- Exercise prompt -
Extract the line that contains "This screenshot has width=636, height=511." and every line after it through the end of the records below, exactly as written, leaving out any pictures.

--- Data Enclosed Below ---

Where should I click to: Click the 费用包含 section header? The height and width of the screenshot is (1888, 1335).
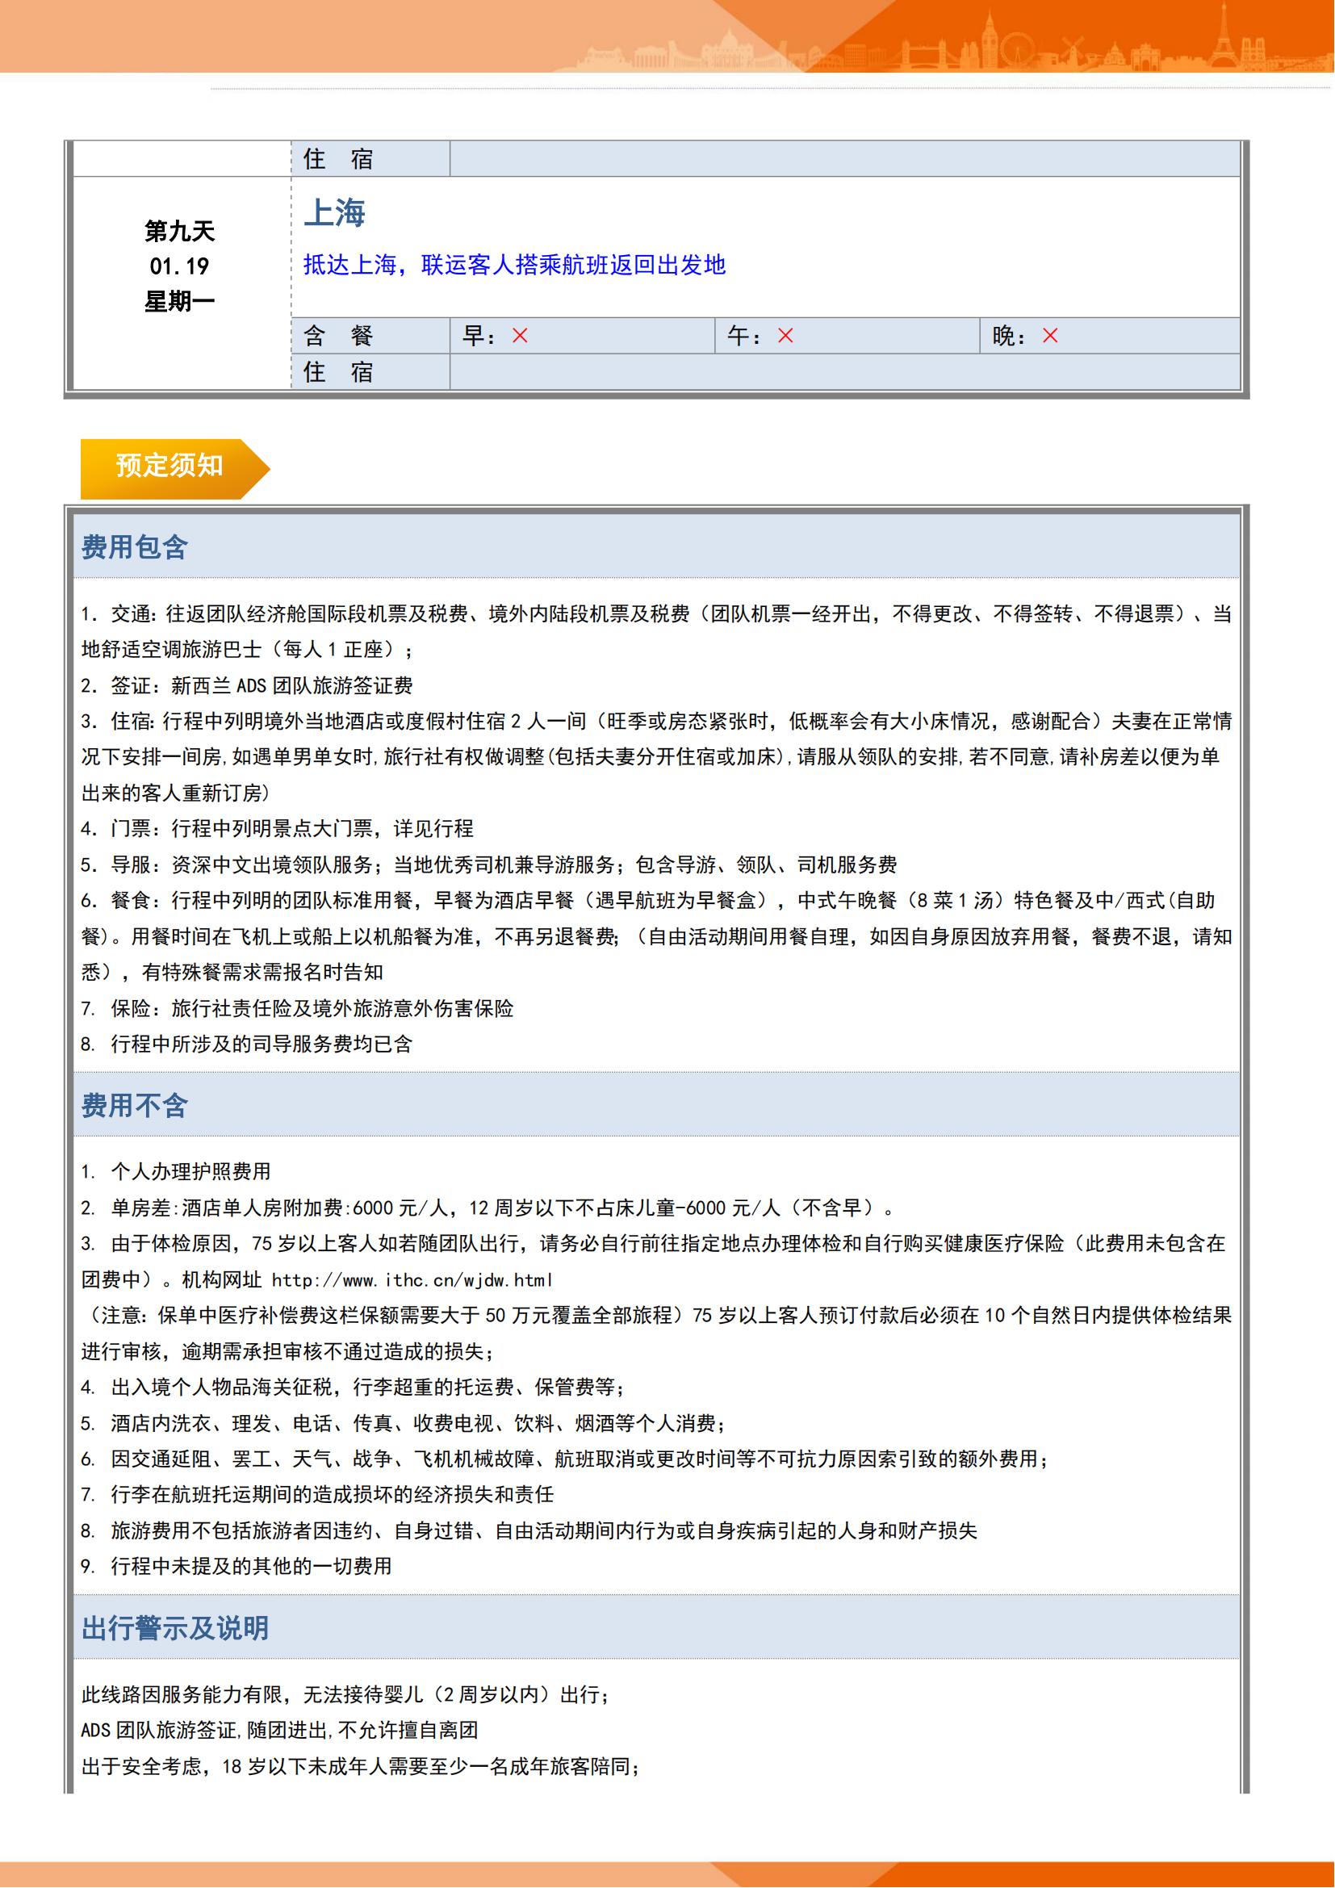pos(135,547)
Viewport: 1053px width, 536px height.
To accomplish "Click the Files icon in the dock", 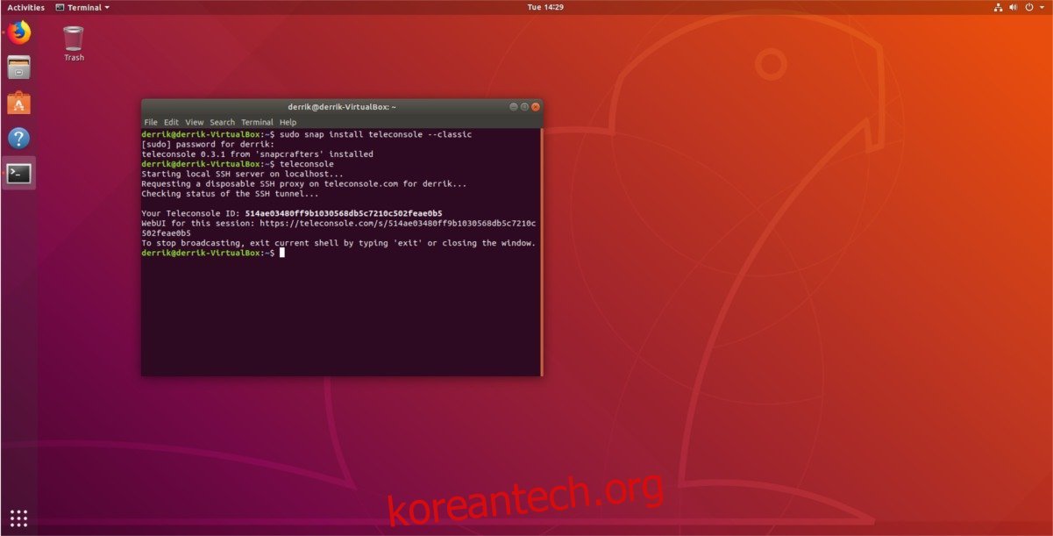I will click(x=18, y=67).
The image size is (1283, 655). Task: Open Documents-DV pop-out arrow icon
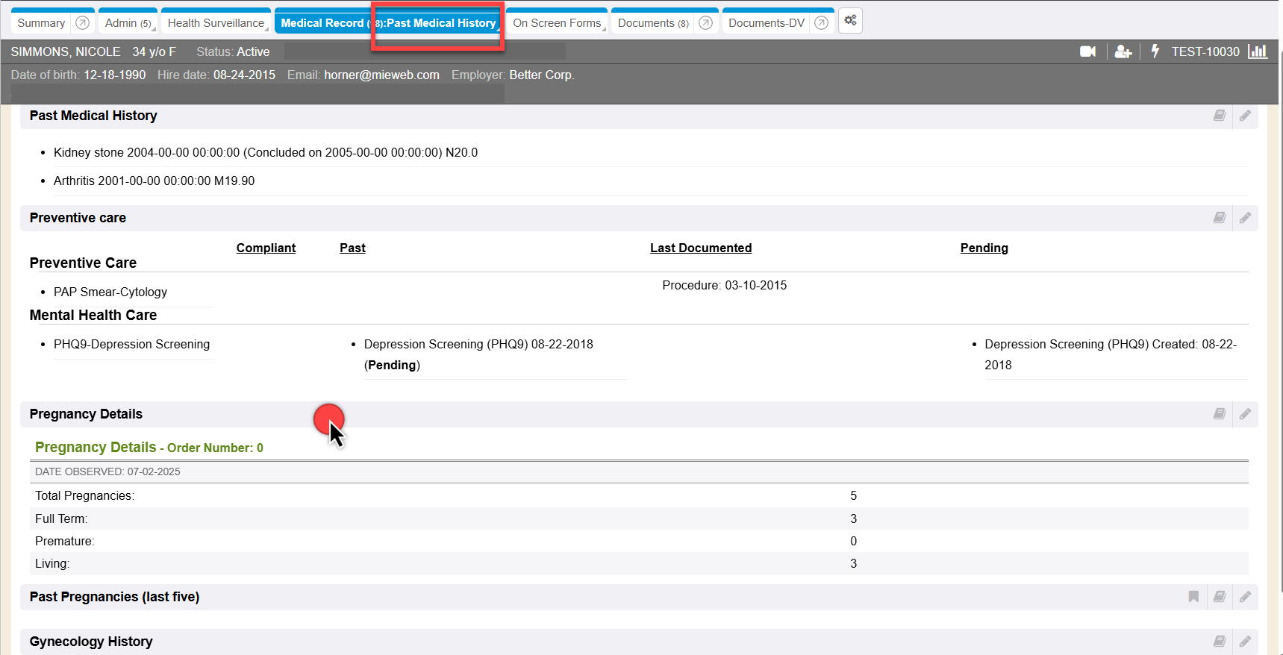[x=821, y=23]
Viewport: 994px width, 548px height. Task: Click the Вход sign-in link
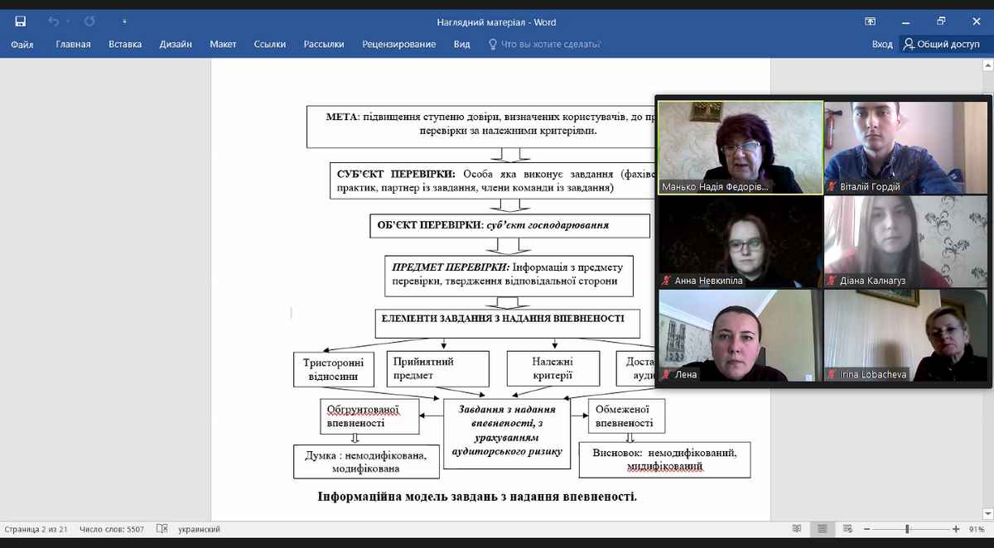(x=882, y=45)
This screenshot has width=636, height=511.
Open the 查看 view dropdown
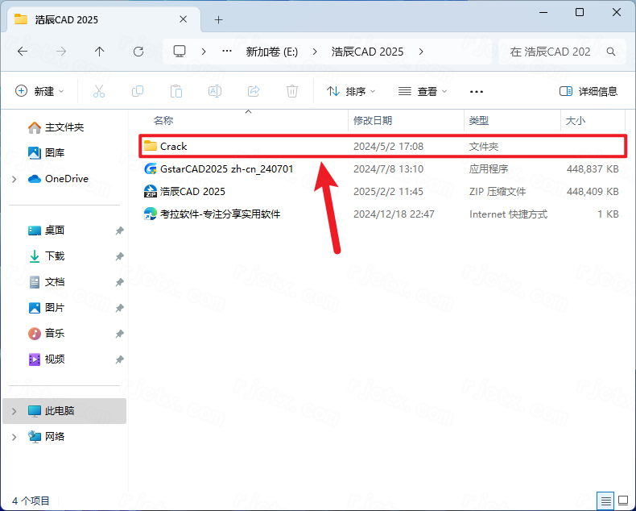click(x=423, y=92)
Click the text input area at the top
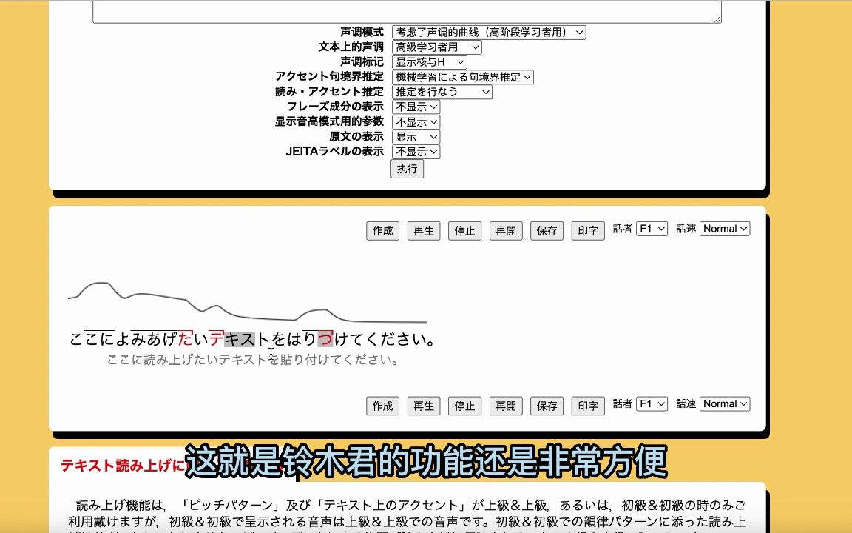This screenshot has height=533, width=852. [x=407, y=10]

--- End of Enclosed Data ---

- Response area -
This screenshot has width=636, height=511.
Open the 查看 view dropdown
click(x=423, y=92)
Click the text input area at the top
This screenshot has height=533, width=852. [x=407, y=10]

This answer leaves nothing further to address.